● Assigned task
Could you set down exactly the lines in the records below between the line holding "This screenshot has width=567, height=282." and the line holding "Play the YouTube video in sidebar", inclusive?

● Records for the task
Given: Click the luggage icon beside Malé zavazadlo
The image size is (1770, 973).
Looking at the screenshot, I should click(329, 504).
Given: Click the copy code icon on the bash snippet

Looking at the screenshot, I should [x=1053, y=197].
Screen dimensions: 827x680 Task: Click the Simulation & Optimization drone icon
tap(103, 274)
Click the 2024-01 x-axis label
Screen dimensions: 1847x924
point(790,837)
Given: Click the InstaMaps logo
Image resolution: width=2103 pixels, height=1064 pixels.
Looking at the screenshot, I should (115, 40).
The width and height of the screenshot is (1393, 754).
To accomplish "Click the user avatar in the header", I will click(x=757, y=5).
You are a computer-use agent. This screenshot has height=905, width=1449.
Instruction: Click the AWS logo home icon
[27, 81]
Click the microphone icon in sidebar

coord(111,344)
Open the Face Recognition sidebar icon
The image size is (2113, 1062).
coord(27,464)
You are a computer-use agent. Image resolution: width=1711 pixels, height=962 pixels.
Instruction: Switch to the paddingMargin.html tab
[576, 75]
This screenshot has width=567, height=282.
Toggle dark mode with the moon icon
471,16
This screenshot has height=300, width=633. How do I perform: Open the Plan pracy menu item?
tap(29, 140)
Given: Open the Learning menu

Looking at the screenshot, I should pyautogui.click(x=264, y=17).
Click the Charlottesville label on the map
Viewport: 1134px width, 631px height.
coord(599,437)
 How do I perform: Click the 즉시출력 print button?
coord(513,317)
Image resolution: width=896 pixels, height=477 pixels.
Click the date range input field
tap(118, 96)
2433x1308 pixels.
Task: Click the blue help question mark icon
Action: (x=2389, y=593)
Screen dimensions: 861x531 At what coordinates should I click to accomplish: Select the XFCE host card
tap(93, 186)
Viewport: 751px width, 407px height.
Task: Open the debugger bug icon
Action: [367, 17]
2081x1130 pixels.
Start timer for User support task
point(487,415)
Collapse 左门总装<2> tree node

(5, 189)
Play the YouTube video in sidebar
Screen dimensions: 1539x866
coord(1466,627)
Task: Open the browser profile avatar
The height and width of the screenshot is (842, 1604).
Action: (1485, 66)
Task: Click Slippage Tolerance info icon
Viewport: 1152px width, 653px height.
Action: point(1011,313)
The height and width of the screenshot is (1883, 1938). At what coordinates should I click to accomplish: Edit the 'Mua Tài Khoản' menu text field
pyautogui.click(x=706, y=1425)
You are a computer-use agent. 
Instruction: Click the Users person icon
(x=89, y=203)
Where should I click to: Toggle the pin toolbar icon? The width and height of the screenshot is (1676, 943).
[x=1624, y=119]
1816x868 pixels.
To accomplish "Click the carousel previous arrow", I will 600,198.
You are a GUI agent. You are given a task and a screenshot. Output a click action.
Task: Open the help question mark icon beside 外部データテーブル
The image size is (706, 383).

● Task result
This screenshot has width=567, height=282.
Toggle dark mode with the moon icon
471,16
This screenshot has height=300, width=633. How do I perform: Open the Plan pracy menu item?
tap(29, 140)
Given: Open the Learning menu

Looking at the screenshot, I should pyautogui.click(x=264, y=17).
Click the Charlottesville label on the map
Viewport: 1134px width, 631px height.
coord(599,437)
 How do I perform: Click the 즉시출력 print button?
coord(513,317)
Image resolution: width=896 pixels, height=477 pixels.
Click the date range input field
tap(118, 96)
2433x1308 pixels.
Task: Click the blue help question mark icon
Action: (x=2389, y=593)
Screen dimensions: 861x531 At what coordinates should I click to accomplish: Select the XFCE host card
tap(93, 186)
Viewport: 751px width, 407px height.
Task: Open the debugger bug icon
Action: [367, 17]
2081x1130 pixels.
Start timer for User support task
point(487,415)
Collapse 左门总装<2> tree node

(5, 189)
Play the YouTube video in sidebar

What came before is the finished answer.